Nacionalismo de vacina

Nacionalismo de vacina

Disponibilizar amplo acesso a uma vacina contra o Covid-19 em outubro de 2020,  meta prioritária estabelecida pelo Governo Americano, para conter a rápida expansão da doença no País. Cronograma avaliado por especialistas como incrivelmente ambicioso, historicamente contrário a experiência adquirida em bem sucedidos esforços no desenvolvimento de uma vacina.  Dezenas de milhares de americanos morrendo e dezenas de milhões desempregados, a crise demanda uma resposta sem precedente, envolvendo parcerias do governo federal com o setor privado, financiamento de bilhões de dólares, apoio logístico e desburocratização do processo de licenciamento.

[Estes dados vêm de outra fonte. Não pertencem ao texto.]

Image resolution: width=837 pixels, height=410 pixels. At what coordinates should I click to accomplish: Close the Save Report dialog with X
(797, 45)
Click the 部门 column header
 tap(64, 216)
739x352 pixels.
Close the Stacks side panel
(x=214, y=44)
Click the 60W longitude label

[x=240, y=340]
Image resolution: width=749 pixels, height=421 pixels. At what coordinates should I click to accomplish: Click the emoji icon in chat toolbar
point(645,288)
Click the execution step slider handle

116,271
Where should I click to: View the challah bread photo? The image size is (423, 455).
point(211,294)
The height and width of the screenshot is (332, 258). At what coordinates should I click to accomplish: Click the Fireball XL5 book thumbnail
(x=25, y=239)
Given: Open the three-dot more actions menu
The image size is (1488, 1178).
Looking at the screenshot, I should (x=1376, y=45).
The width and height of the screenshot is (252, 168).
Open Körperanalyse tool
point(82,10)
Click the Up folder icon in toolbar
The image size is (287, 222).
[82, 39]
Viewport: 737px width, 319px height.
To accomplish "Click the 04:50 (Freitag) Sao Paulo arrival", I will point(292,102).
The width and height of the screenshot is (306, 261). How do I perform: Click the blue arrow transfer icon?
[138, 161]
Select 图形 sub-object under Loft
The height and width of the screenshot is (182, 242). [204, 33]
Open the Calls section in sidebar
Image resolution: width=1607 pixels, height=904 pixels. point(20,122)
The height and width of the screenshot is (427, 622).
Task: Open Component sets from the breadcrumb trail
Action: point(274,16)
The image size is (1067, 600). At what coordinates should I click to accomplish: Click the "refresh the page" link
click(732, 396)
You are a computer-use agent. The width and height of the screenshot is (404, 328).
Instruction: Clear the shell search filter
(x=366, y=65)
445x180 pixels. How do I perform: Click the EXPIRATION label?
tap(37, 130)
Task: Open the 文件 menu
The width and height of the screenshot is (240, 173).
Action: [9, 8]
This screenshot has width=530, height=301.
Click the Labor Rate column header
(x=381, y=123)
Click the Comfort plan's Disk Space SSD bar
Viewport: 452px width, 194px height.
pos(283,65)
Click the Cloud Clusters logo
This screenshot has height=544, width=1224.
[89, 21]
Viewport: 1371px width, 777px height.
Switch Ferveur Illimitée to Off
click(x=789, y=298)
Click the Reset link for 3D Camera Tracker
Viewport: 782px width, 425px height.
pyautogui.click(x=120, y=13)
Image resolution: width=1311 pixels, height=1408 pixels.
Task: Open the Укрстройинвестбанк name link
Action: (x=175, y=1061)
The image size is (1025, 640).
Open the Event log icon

Pressão constante de um governo ansioso por uma bala de prata para superar a crise preocupa pesquisadores, que tentam assegurar equilíbrio entre demandas de mostrar resultados rápidos e o rigoroso cumprimento de normativas e procedimentos científicos. A rigidez e proximidade da data proposta,  enquadra-se nitidamente com a necessidade de Donald Trump anunciar algo positivo sobre Covid-19, antes da eleição presidencial.  

A indústria farmacêutica, por outro lado, se encontra espremida no meio de interesses contraditórios, desejando ter um produto no mercado com segurança e eficiência e ao mesmo tempo, temerosos do risco de mover-se rapidamente para ajustar-se a demandas político-eleitoreiras.  Fracasso de uma vacina poderia arcar graves consequências para a saúde pública, desvalorização das ações de empresas e um risco de reputação, que afetaria negativamente toda sua linha de produtos. 

Os Estados Unidos, a Inglaterra e a China, têm uma boa chance de desenvolver a vacina primeiro, no entretanto, alguns deles temem que, se chegarem a um acordo para compartilhara-la com outras nações, ficarão em uma posição politicamente vulnerável nos seus próprios países. A China aparenta ser o primeiro país a atravessar a linha de chegada, possivelmente lançaria uma ofensiva diplomática com a vacina sendo desenvolvido pela Sinovac, em parceria com o Instituto Butantã, financiada com termos brandos para países devastados pela pandemia e concomitantes problemas econômicos.

Seja qual for o resultado da corrida pelas vacinas, Covid-19 pode continuar se expandido, se a comunidade internacional não coalescer ao redor de uma aliança multilateral, para a produção e distribuição equitativa de vacinas para todos países, independente de poder econômico, político ou militar. Caso contrário, a globalização se encarregara de manter o ciclo vicioso da contaminação, perda de vidas humanas e recorrência da doença, causando estragos robustos a saúde e a economia mundial. Nunca foi tão verdadeiro e atual o ditado popular que diz: a união faz a força.

Palmarí H. de Lucena, membro da União Brasileira de Escritores

Comentários

  • Marceleuze disse:

    Abordagem das múltiplas faces, que envolvem a condução e ps métodos das pesquisas, na busca da vacina contra o Covid.
    Permeando o trabalho científico, a presença dominante de interesses políticos e hegemônicos, das grandes potências.
    O alcance da meta, seria a moeda de troca mais valiosa do
    mundo, no momento.

  • Saulo Londres disse:

    Você sempre atento, cerebral e lúcido .
    Parabéns

  • Jesane Lucena disse:

    Todos nós torcemos pela produção de uma vacina para Covid e que chegue a todos os povos contaminados!mas a política que se apresenta visa apenas fins eleitoreiros!Deus tende piedade de todos nós!